Monday, December 10
It was the second Sunday in Advent and I was irritated to say the least. That afternoon, my parents had announced we were heading back to church in the evening for a special service. In the days before VCRs, not to mention DVRs, this was serious stuff. It meant I would miss the only showing of The Grinch Who Stole Christmas and would have to wait an entire year before I’d get the chance to see it again, not easy for a ten-year-old to swallow.
Then it turned out I was being forced to sacrifice a cherished animated Christmas special to attend a Moravian lovefeast. That made it even worse. Even at ten I’d been to my share of lovefeasts. Growing up in Winston-Salem, which has a Moravian church on every other corner (there were twenty-seven the last time I counted), they are hard to miss. This is a service of thankfulness dating back to 1727 where the celebrants share a symbolic agape meal made up of a potato flour bun and coffee. At forty-four I still don’t drink coffee. At ten I didn’t even like coffee ice cream. I sank into a sullen petulance.
When we got to church that evening, it was packed. Now this is no mean feat. The Wake Forest Baptist Church meets on the university campus in Wait Chapel, a combination chapel/municipal auditorium. The place is a barn, seating around 2500 people. On a Sunday morning there might be a couple of hundred people; that night, every seat was taken. It turned out the church and university chaplain’s office were doing the service jointly to allow the students to experience something I took for granted. As the music started and the university concert choir began to sing, I perked up. This clearly was going to be one of those moments in life that is quite special. I was so taken up with what was going on that I even managed to make myself choke down a little coffee when the cups came around.

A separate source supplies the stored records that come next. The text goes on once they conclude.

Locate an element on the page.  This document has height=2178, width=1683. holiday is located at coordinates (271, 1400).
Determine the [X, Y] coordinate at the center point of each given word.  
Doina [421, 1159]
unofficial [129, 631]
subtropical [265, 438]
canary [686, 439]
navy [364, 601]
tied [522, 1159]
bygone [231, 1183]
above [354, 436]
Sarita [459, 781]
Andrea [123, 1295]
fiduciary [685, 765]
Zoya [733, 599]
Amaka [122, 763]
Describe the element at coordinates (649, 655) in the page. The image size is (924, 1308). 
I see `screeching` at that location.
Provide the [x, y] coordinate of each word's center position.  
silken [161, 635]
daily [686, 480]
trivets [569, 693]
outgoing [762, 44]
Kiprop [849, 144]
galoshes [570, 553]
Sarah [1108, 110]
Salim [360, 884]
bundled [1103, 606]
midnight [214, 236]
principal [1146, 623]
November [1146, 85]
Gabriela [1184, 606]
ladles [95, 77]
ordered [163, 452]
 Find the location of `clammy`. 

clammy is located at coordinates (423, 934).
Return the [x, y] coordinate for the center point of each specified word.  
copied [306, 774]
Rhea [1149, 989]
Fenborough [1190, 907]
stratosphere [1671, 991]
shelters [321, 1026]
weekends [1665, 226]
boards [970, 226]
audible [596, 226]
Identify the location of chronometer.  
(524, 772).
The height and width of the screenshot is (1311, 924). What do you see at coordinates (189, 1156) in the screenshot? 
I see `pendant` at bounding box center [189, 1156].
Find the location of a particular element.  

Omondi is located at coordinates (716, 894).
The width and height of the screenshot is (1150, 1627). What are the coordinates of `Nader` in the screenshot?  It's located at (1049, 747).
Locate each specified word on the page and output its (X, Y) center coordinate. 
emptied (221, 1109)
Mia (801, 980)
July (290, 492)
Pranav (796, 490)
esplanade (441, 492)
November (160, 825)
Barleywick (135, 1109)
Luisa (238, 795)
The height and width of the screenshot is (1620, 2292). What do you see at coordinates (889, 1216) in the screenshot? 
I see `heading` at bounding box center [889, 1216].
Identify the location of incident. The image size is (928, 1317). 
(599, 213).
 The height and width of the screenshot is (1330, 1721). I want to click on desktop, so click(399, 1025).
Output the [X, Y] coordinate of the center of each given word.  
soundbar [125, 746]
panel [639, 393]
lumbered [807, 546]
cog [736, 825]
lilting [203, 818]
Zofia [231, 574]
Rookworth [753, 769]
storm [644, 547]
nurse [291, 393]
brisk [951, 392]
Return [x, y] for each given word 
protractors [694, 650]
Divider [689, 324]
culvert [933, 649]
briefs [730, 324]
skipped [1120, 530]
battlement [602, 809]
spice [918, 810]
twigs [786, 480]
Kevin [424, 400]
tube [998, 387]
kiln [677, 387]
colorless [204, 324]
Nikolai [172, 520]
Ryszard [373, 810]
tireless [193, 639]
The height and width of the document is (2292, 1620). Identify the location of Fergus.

While Moravians hold lovefeasts throughout the year, the Christmas lovefeast features a candle lighting ceremony not unlike First Baptist’s Christmas Eve service. Beeswax candles wrapped with red crepe paper ruffles are passed to the participants, and at the end of the service, the lights of the sanctuary go out completely, and a person with a single candle passes the light. As the light spread that night brilliantly illuminating the sanctuary and the scent of the beeswax wafted through the air, it was like no lovefeast I had ever attended before. And by the time 2500 people lifted their candles into the air and sang Joy to The World even I didn’t need Little Cindy Lou Who to explain things to me. This congregation rising to lift the light of Christ’s promise to the world was the whole point of the season. And for every year afterwards until I moved away from home, I looked forward to that service with a childlike anticipation, pestering my parents if there was any suggestion we might miss it, even if it conflicted with The Grinch.